A bill seeking to standardize data breach notifications for the financial industry at the federal level was passed this week by the House Financial Services Committee.
Bill H.R. 6743, also called the Consumer Information Notification Requirement Act, is an amendment to the Gramm-Leach-Bliley Act with the purported aim of creating a national standard to notify consumers if a financial institution has had their data compromised. It was proposed by Missouri Republican representative Blaine Luetkemeyer on the one year anniversary of the Equifax breach which affected over 140 million people.
“Data security is a challenging and constantly evolving issue, but consumers across the nation need a robust federal data security standard. I have been working with my colleagues on the Financial Services Committee to affirm national data security and notification standards apply to all financial institutions,” said Chairman Luetkemeyer in a press release.
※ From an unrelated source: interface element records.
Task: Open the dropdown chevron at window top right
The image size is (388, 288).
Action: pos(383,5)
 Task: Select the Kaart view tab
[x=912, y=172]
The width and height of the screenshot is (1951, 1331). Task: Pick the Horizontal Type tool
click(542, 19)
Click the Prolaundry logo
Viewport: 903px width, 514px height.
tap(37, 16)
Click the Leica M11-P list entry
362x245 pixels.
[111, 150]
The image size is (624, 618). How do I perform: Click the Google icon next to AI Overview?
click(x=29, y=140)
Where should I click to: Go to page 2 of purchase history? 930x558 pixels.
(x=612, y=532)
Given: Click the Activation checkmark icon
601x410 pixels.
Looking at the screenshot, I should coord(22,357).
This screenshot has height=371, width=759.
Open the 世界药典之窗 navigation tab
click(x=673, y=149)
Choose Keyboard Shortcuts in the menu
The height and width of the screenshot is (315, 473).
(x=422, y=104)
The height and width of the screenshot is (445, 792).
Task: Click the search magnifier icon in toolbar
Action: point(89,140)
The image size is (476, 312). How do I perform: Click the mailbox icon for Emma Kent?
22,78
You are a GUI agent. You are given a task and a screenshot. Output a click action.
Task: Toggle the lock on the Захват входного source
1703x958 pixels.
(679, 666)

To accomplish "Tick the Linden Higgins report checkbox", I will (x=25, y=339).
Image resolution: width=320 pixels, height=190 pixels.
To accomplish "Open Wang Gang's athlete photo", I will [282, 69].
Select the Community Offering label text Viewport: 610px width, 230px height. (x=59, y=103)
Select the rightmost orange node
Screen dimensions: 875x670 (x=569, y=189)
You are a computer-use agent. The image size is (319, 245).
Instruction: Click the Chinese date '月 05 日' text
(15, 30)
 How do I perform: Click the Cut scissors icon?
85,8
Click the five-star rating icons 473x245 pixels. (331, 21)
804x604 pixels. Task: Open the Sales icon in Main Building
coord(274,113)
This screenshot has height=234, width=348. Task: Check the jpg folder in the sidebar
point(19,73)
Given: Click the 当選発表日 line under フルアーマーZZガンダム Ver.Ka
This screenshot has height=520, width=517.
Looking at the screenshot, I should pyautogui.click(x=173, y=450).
State regulators and consumer advocates are more skeptical of the bill, including the National Governors Association, which released a statement expressing concern that “H.R. 6743, the Consumer Information Notification Requirement Act, represents an unwarranted expansion of federal preemption of state and local authority regarding data security and breach notification standards.”
A coalition of consumer and privacy groups including the ACLU, NAACP, EFF, and others also opposed the bill, saying that it “might also be called the ‘Equifax Protection Act’”, and “narrows even modest data breach requirements currently in place while also preempting all state data breach, data security, and other privacy laws as they apply to both financial institutions and their affiliates.”
The controversy surrounding the bill revolves around one of the larger hurdles of data breach legislation, where the impetus to create a more universal standard (akin to the European Union’s GDPR) often times comes at the expense of more stringent state and local laws.
Despite its passage by the House Financial Services Committee, the bill itself is regarded as highly unlikely to pass in the current Congressional session.